Starting at the line that contains "Rifiuta [button] (48, 1429)" and running through the last line, rewrite the lines with "button" swapped for "link", leaving everything else unchanged.

_____

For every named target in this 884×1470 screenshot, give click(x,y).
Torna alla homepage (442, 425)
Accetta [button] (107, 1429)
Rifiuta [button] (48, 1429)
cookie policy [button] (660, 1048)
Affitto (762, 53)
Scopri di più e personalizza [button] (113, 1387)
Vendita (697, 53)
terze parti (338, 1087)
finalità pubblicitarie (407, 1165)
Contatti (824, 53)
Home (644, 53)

_____

**Expected output:**
Rifiuta [link] (48, 1429)
cookie policy [link] (660, 1048)
Affitto (762, 53)
Scopri di più e personalizza [link] (113, 1387)
Vendita (697, 53)
terze parti (338, 1087)
finalità pubblicitarie (407, 1165)
Contatti (824, 53)
Home (644, 53)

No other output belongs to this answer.